Par Caroline Fredrickson, professeure de droit à l'université Georgetown Law, directrice de recherche au Brennan Center, membre de l'American Law Institute et ancienne présidente de l'American Constitution Society.

Ce que les élections qui viennent d’avoir lieu aux États-Unis nous apprend est que, malgré sa capacité à semer la division, malgré son échec – selon la plupart des observateurs – à gérer la crise liée à la Covid-19 de manière responsable, malgré son penchant pour l’évasion fiscale révélé par le New York Times, ou peut-être justement à cause de tout cela, les Américains ont été à deux doigts de réélire Donald Trump à la présidence.

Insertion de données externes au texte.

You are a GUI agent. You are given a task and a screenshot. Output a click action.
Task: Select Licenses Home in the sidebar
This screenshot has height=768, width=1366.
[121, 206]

Portrait officiel du Président Donald J. Trump, 6/10/2017. (Official White House photo by Shealah Craighead, source Wikicommons)

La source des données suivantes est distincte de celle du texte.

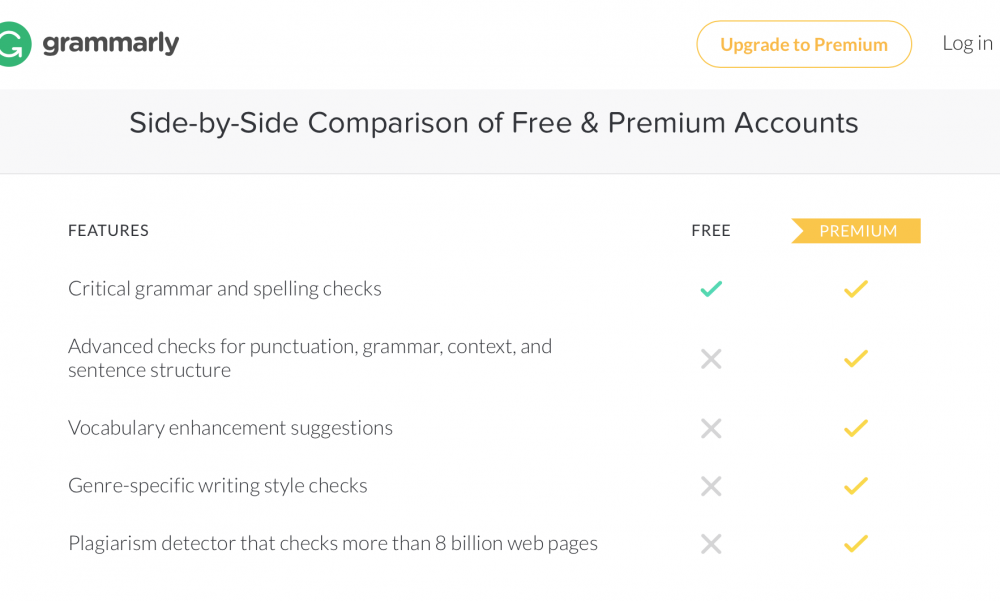Viewport: 1000px width, 601px height.
Task: Open the Log in link
Action: coord(967,43)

Ce fait est la marque d’une nation profondément divisée. Certains s’accrochent à un passé imaginaire résumé par le slogan de la campagne de 2016 Make America Great Again (« rendons à l’Amérique sa grandeur »). Sans que l’on sache bien comment, Donald Trump, homme d’affaire newyorkais raté de Park Avenue, est parvenu à symboliser une Amérique dotée d’une économie fonctionnant à plein régime au bénéfice des travailleurs masculins et blancs. Divorcé plusieurs fois, accusé de harcèlement et d’agression sexuelle, il est vu comme le soutien des valeurs familiales traditionnelles. De notoriété publique peu religieux, il est érigé en dernier rempart contre la sécularisation d’une société américaine qui serait menacée par la liberté reproductive pour les femmes et le mariage pour tous. Celui qui mettait en question le fait que Barack Obama était bien né aux États-Unis et qui a désigné les pays africains comme des « nations de merde » se targue d’avoir plus fait pour les Noirs américains que n’importe quel président, y compris Abraham Lincoln. Alors qu’il a épousé une étrangère et aidé à faire venir toute sa famille, il apparaît comme le parangon d’une politique destinée à enrayer l’immigration vers les États-Unis, séparant au besoin les enfants de leurs parents afin de les décourager de venir demander l’asile en territoire américain. Par contraste, pour les autres, Make America Great Again est au mieux un slogan ironique, au pire un rappel des images de l’Amérique de Jim Crow dans laquelle les droits civils étaient niés aux Noirs et les femmes ne pouvaient participer pleinement à la vie sociale.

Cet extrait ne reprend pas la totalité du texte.